'Ndrangheta nel Vibonese, carcere duro per due fratelli boss (NOMI)
Il Ministero della Giustizia ha deciso di applicare il regime di detenzione nel carcere duro, ovvero il 41 bis, nei confronti di Antonio La Rosa, di 61 anni, noto come il capo promotore del clan omonimo di Tropea, e di suo fratello Francesco La Rosa, di 57 anni, soprannominato "U Bimbu", anch'egli di Tropea.
Antonio La Rosa si trova attualmente in detenzione a causa dell'operazione "Rinascita Scott". In seguito alla requisitoria, la Direzione Distrettuale Antimafia di Catanzaro ha richiesto una pena di 30 anni di reclusione per lui. Inoltre, è detenuto anche in relazione all'operazione antimafia "Olimpo" condotta dalla polizia, in cui gli vengono contestate diverse estorsioni aggravate da modalità mafiose. Tuttavia, l'ordinanza riguardante quest'ultima operazione è stata annullata dalla Cassazione.

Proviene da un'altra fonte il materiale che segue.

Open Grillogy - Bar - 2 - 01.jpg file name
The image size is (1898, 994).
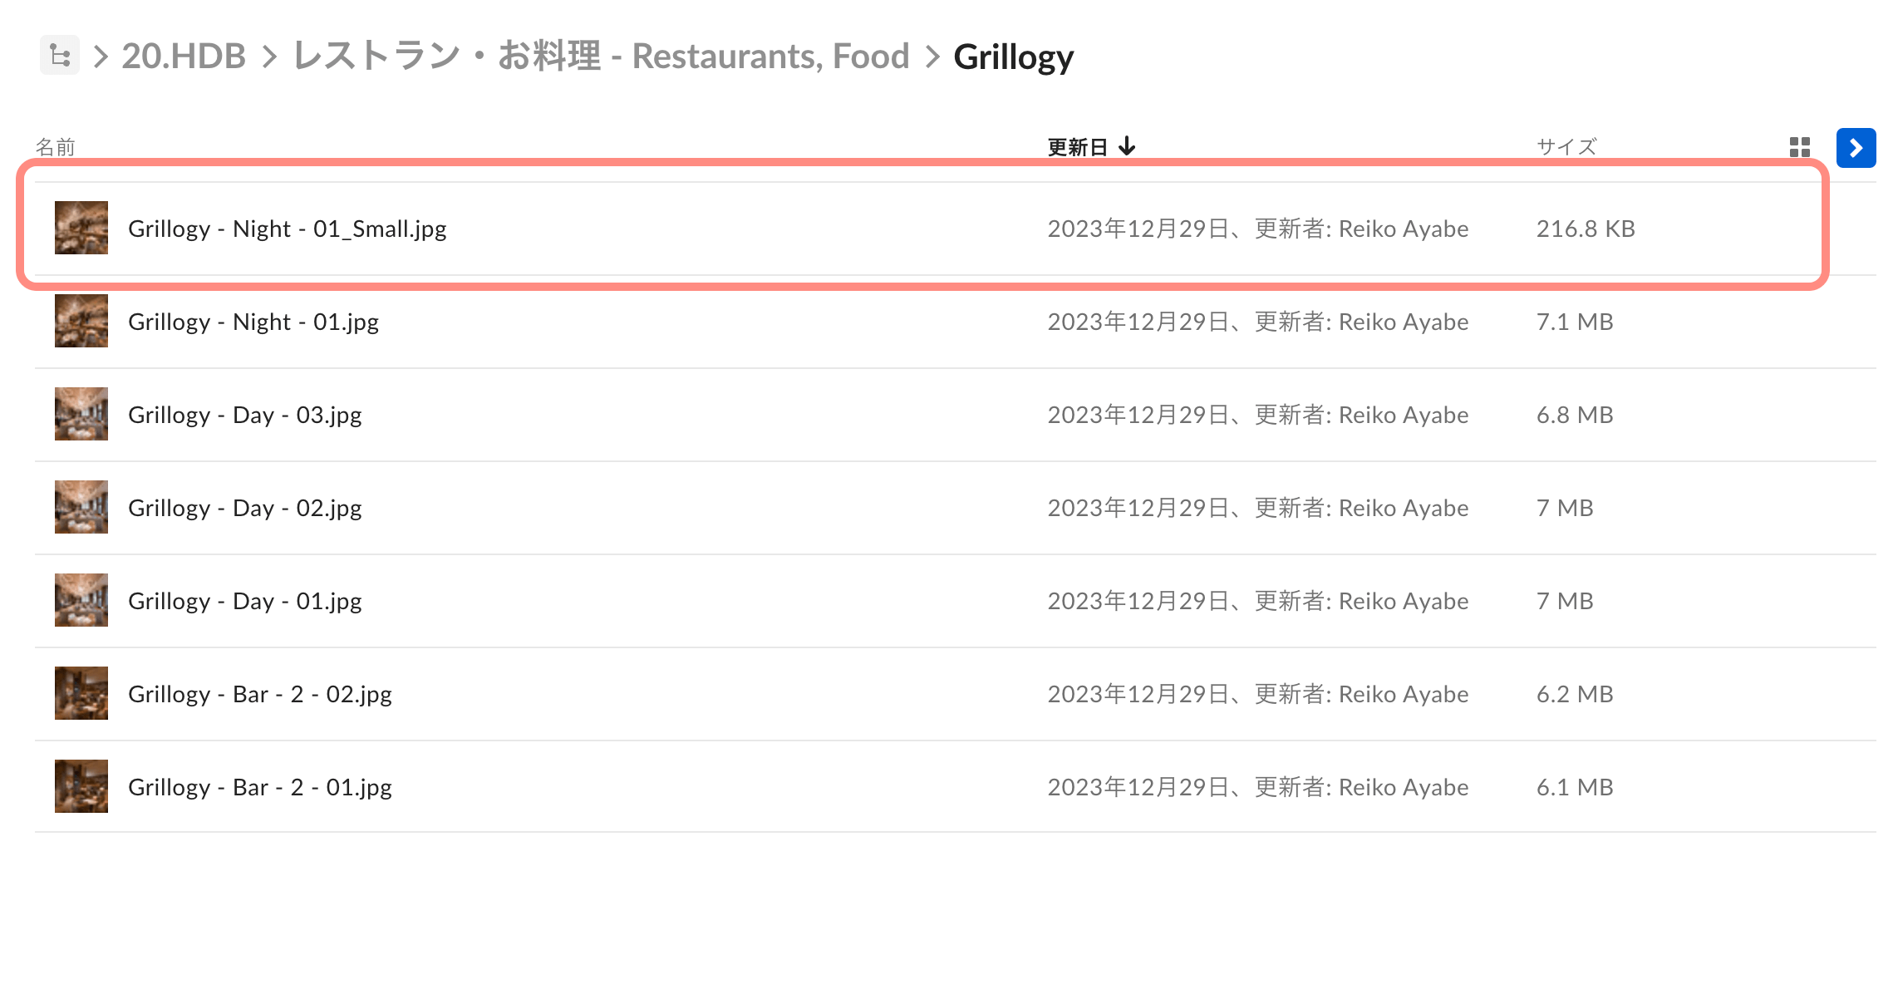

Inoltre, Antonio La Rosa è coinvolto in un'altra indagine in cui è accusato di estorsione in concorso con il commercialista Domenico Fraone, ma la posizione di quest'ultimo nel processo è stata stralciata. L'avvocato Giovanni Vecchio lo rappresenta legalmente.

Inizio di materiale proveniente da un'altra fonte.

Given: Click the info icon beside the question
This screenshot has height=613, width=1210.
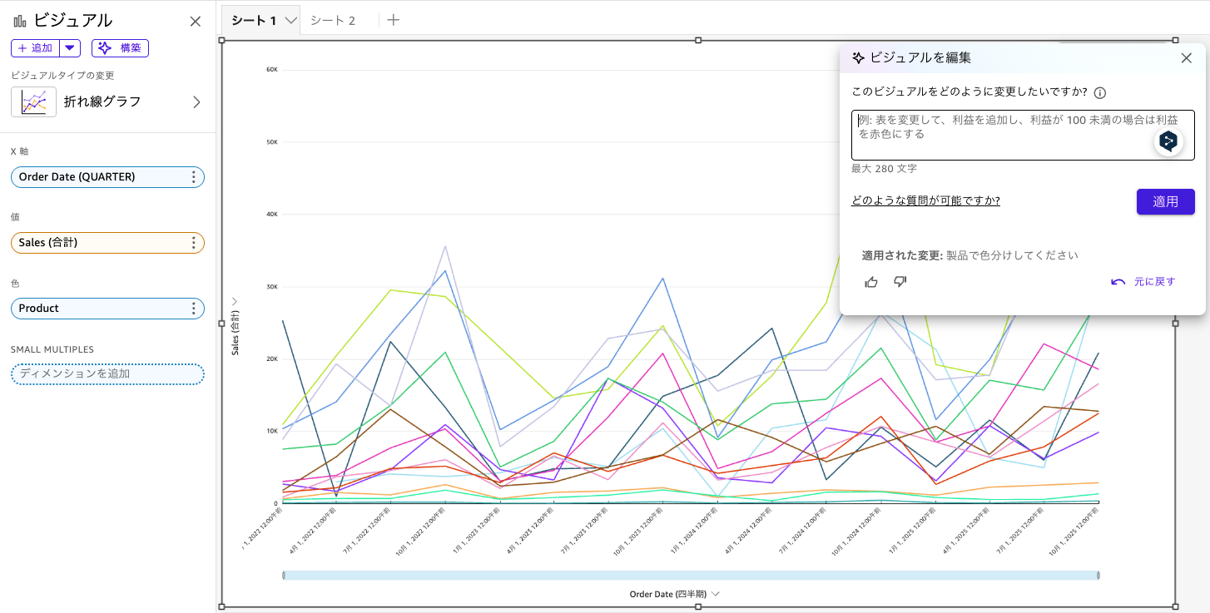Looking at the screenshot, I should pyautogui.click(x=1099, y=92).
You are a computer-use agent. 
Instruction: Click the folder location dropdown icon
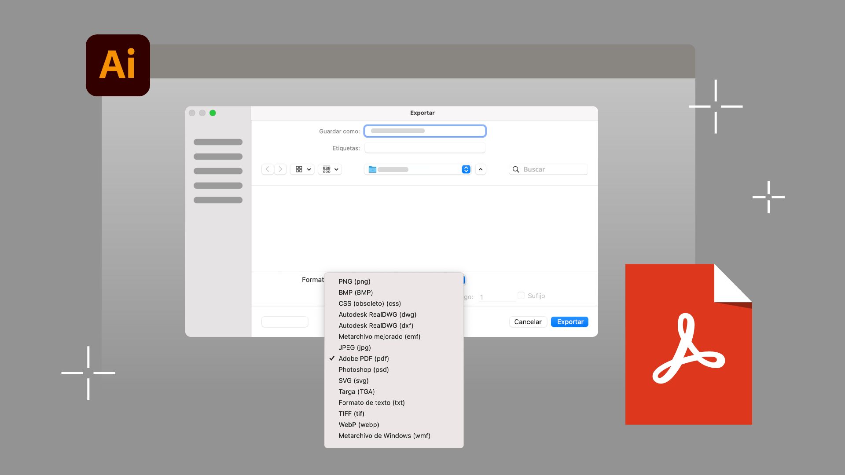tap(466, 169)
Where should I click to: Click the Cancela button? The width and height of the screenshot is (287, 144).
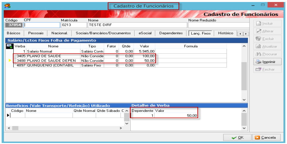coord(265,137)
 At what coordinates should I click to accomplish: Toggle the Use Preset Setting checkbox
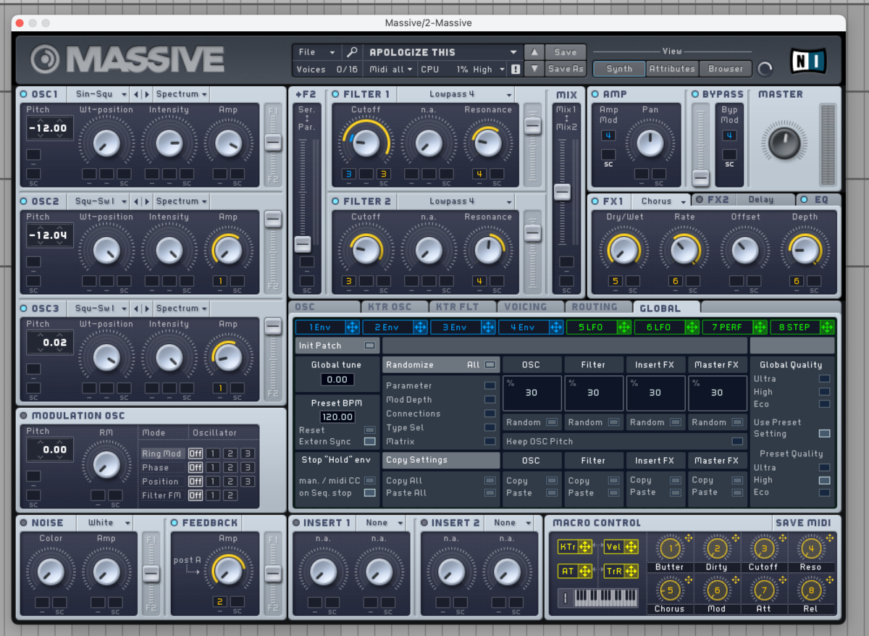click(x=824, y=433)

Francesco La Rosa, difeso dagli avvocati Sandro D'Agostino e Leopoldo Marchese, è detenuto per l'operazione "Olimpo". Anche lui è accusato di diverse estorsioni aggravate dal metodo mafioso, ma l'ordinanza relativa a questa indagine è stata annullata con rinvio dalla Cassazione. Nel processo "Rinascita Scott", gli sono stati chiesti 3 anni di reclusione per l'accusa di associazione mafiosa e violenza privata aggravata dal metodo mafioso.
Va notato che il padre di Antonio e Francesco, Domenico La Rosa, di 85 anni, è stato rilasciato il 31 maggio precedente, poiché la Cassazione ha annullato l'ordinanza di custodia cautelare in carcere nei suoi confronti nell'ambito dell'operazione "Olimpo". Pasquale La Rosa, fratello di Antonio e Francesco, di 57 anni, è stato messo agli arresti domiciliari dal 14 giugno scorso. È accusato di usura ed estorsione aggravate dal metodo mafioso.
I tre fratelli La Rosa erano stati precedentemente condannati definitivamente per associazione mafiosa nell'ambito dell'operazione "Peter Pan", che era stata avviata da Squadra Mobile di Vibo Valentia nel dicembre 2012. Tuttavia, hanno già scontato la pena relativa a quella indagine.